# Série de consignes:
1 – Réécrivez le passage du texte sur les réformes Hartz en Allemagne qui commence aux mots "Cette Allemagne, qui" et se termine après "coût du travail.", en remplaçant "productivité" par "compétitivité".
2 – Résumez en deux phrases le texte sur les réformes Hartz en Allemagne.
3 – Prolongez le texte sur les réformes Hartz en Allemagne à partir de sa dernière phrase.

Cette Allemagne, qui s’érige en donneuse de leçon de productivité, n’a pu bénéficier d’une croissance au-dessus de la moyenne européenne qu’à la faveur de sacrifices constants exigés à sa population. Le moteur à l’exportation allemand ne rugit pas seulement par la grâce de la force productive de ses entreprises. En réalité, c’est aux réformes dites « Hartz » entreprises entre 2003 et 2005 – et qui ont consisté à transférer des ressources et des richesses du citoyen vers les entreprises et vers le secteur financier – que l’Allemagne doit d’avoir dopé ses exportations. Ce sont effectivement les réductions salariales et les réformes drastiques de son marché du travail qui ont amélioré notablement sa productivité, en y comprimant à l’extrême le coût du travail.


Michel Santi
Michel Santi
C’est donc au prix de sacrifices, de privations et parfois d’humiliations de ses salariés que l’Allemagne doit ses excédents commerciaux, et non à une amélioration rationnelle ou qualitative de sa productivité. Accepterions-nous dans le reste de l’Europe – et même en Grande Bretagne – de telles mesures « Hartz » sinistres et cyniques, où l’Etat se transforme en grand inquisiteur en exigeant du salarié une liste de ses comptes et de ses bijoux afin de fixer son indemnité de chômage ou ses prestations sociales ? C’est donc au détriment de ses salariés, poussés vers toujours plus de précarité, que les entreprises et les grandes banques de ce pays doivent leurs succès internationaux.

# Informations fournies:
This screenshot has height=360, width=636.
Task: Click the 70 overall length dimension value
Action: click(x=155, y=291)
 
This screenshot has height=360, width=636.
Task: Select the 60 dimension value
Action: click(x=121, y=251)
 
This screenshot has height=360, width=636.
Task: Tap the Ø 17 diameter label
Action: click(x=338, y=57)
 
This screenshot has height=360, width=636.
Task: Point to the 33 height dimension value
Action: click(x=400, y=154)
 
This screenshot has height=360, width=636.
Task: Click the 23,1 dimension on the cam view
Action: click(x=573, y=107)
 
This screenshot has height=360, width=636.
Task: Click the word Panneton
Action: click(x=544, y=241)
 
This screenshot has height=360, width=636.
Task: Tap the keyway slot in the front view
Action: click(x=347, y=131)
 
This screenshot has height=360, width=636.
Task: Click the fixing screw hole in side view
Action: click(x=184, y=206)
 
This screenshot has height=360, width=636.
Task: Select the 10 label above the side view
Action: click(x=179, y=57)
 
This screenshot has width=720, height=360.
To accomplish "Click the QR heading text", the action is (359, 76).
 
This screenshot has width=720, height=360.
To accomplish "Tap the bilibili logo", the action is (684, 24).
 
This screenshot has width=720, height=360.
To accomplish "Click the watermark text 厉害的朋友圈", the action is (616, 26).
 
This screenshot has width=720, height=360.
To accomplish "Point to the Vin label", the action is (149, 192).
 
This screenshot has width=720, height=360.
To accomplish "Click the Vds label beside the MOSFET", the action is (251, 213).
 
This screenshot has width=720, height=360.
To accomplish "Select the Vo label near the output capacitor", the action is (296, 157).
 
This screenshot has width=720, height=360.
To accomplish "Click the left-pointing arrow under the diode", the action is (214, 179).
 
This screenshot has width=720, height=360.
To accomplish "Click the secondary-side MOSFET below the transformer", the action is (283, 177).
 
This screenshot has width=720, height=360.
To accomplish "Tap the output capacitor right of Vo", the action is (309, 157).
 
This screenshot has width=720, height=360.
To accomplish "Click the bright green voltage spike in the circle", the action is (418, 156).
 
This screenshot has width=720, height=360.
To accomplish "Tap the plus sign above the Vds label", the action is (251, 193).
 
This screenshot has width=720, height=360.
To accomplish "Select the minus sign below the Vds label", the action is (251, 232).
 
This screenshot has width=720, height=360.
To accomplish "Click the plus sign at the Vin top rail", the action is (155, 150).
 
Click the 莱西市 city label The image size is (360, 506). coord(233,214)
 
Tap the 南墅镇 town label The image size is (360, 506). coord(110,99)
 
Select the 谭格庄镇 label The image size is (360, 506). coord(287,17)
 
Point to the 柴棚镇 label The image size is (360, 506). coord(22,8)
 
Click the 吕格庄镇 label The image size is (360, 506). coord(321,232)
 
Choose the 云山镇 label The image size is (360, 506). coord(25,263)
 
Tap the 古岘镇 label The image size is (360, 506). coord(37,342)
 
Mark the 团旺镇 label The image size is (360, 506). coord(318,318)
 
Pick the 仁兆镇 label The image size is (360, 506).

# Corrigé de l’exercice:
1 –
Cette Allemagne, qui s’érige en donneuse de leçon de compétitivité, n’a pu bénéficier d’une croissance au-dessus de la moyenne européenne qu’à la faveur de sacrifices constants exigés à sa population. Le moteur à l’exportation allemand ne rugit pas seulement par la grâce de la force productive de ses entreprises. En réalité, c’est aux réformes dites « Hartz » entreprises entre 2003 et 2005 – et qui ont consisté à transférer des ressources et des richesses du citoyen vers les entreprises et vers le secteur financier – que l’Allemagne doit d’avoir dopé ses exportations. Ce sont effectivement les réductions salariales et les réformes drastiques de son marché du travail qui ont amélioré notablement sa compétitivité, en y comprimant à l’extrême le coût du travail.

2 – Selon le texte, les excédents commerciaux de l’Allemagne ne viennent pas d’une amélioration qualitative de sa productivité, mais des réformes « Hartz » menées entre 2003 et 2005, qui ont réduit les salaires et comprimé à l’extrême le coût du travail. Les succès internationaux des entreprises et des grandes banques du pays se sont donc faits au détriment des salariés, poussés vers toujours plus de précarité.

3 –
Car la croissance ne sera pérennisée que par la courroie de transmission d’une augmentation des revenus, raison pour laquelle il est crucial de procéder en premier lieu à la revalorisation du salaire minimum. N’est-il pas navrant de constater que le grand patronat (principalement anglo-saxon, il est vrai) est nettement plus préoccupé de l’ingénierie, des montages financiers et du cours en bourse du titre de son entreprise que de la modernisation de son appareil de production et de la diminution du chômage ? Et pour cause : cette financiarisation poussée à ses extrémités actuelles a opéré un transfert des richesses quasi absolu depuis le monde du travail jusque vers les fameux « 1 % » privilégiés qui y trouvent naturellement leur compte.

Voilà pourquoi les revenus du citoyen moyen n’ont pas progressé autant que la productivité du travail. Voilà pourquoi il nous est constamment demandé d’améliorer la productivité de nos entreprises. L’inégalité est donc, au même titre que l’appât du gain et la dérégulation à outrance, une des raisons fondamentales du séisme économique et financier ayant secoué nos pays occidentaux ces dernières années. En fait, et en dépit des mesures cosmétiques ou même en profondeur de notre système financier, nos économies seront à plus ou moins brève échéance immanquablement déstabilisées par des répliques plus ou moins violentes du simple fait des différences abruptes de revenus.

Débarrassons-nous de ce fétichisme malsain des déficits et concentrons plutôt nos énergies au rétablissement du plein emploi, seul legs digne de ce nom que l’on puisse faire aux générations futures. Faisons encore appel au grand Keynes qui nous mettait en garde dans sa « Théorie générale » à l’encontre « des fautes notoires d’une société incapable de procurer le plein emploi et qui distribue revenus et richesses de manière arbitraire et inégale ».

Michel Santi
Economiste et Analyste Financier (indépendant)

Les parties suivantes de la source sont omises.